**Materials provided:**
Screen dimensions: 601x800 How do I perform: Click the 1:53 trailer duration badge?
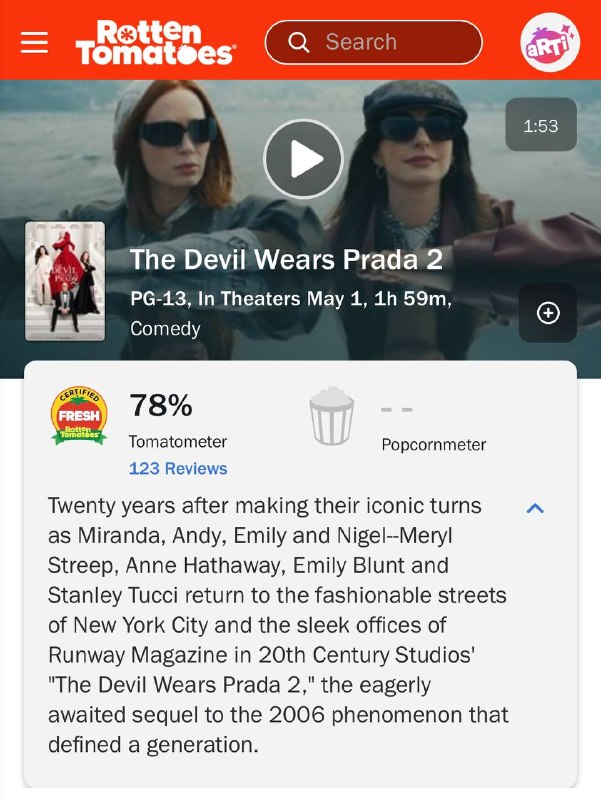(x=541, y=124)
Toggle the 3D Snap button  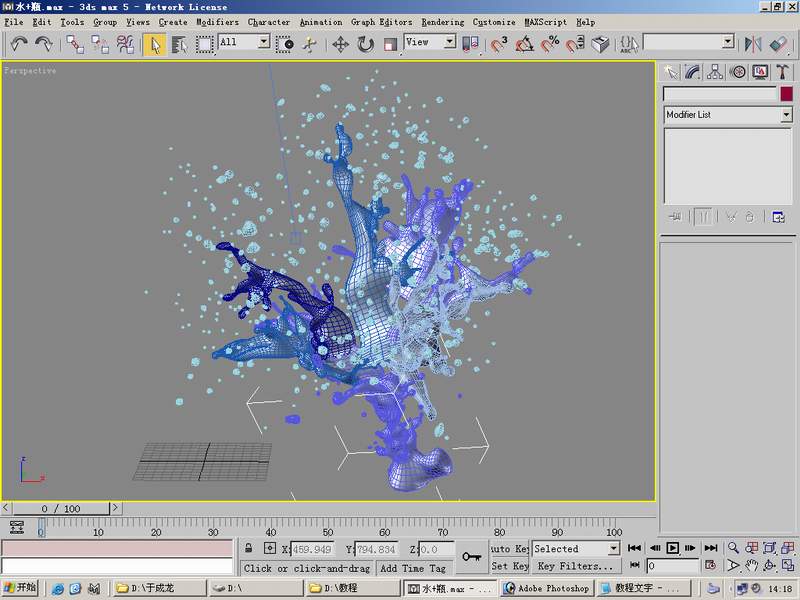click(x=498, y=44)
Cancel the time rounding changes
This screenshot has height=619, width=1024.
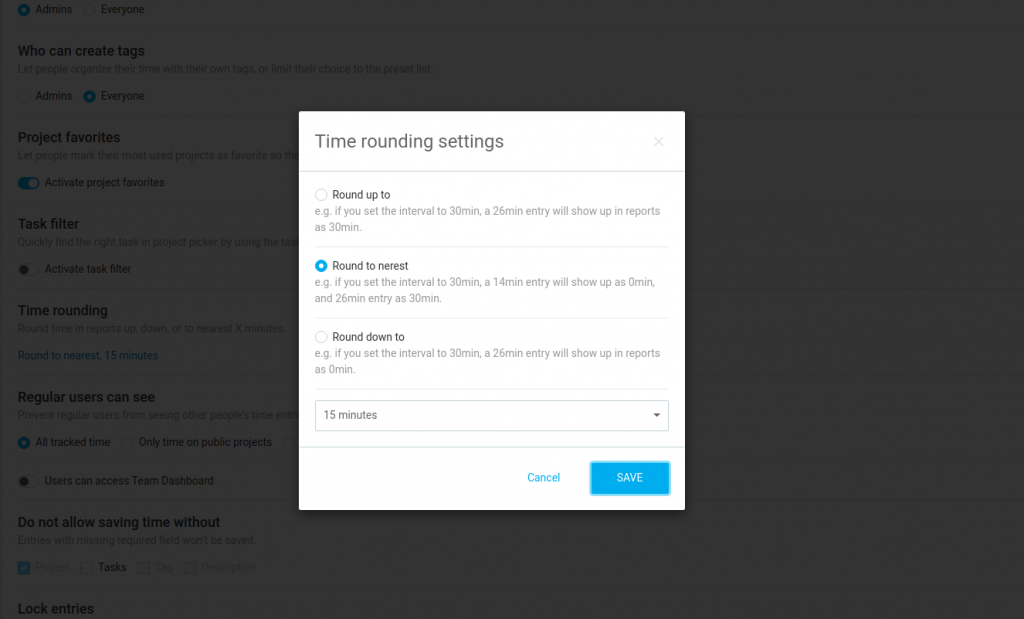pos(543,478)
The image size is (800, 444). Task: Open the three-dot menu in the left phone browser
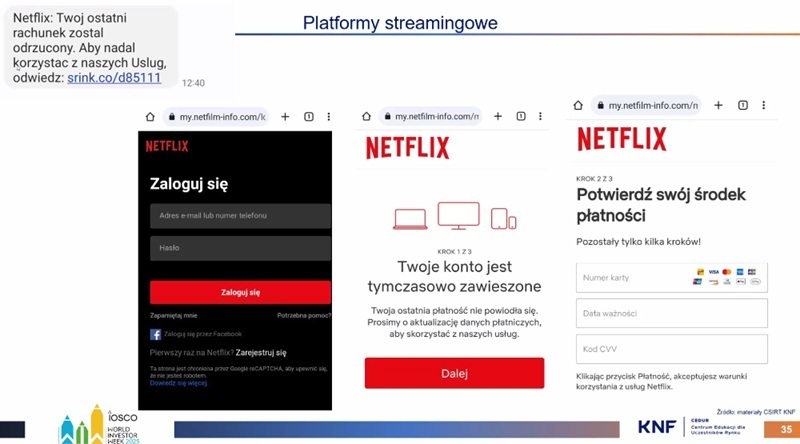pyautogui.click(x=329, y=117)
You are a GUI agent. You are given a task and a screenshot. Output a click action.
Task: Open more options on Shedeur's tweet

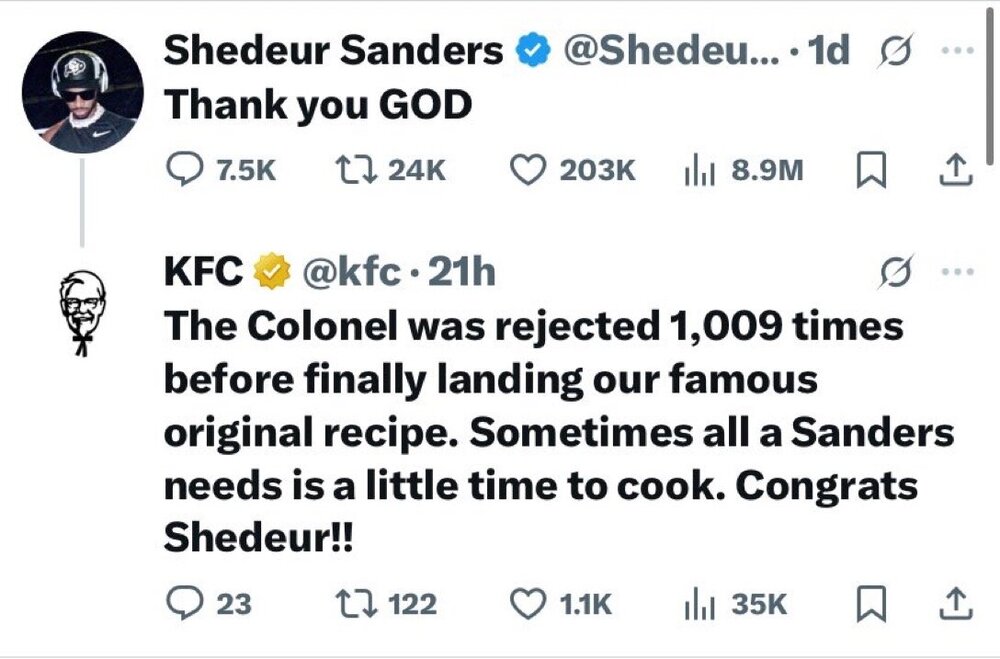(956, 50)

**Given instruction:** Rewrite the material starting with the line containing "The image size" and going on through the end, swapping "tweet" for "post" and changing nothing else. Leave the pictures out of your answer.

**Response to the task:**
The image size is (800, 444). Task: Open the three-dot menu in the left phone browser
pyautogui.click(x=329, y=117)
You are a GUI agent. You are given a task and a screenshot. Output a click action.
Task: Open more options on Shedeur's post

(956, 50)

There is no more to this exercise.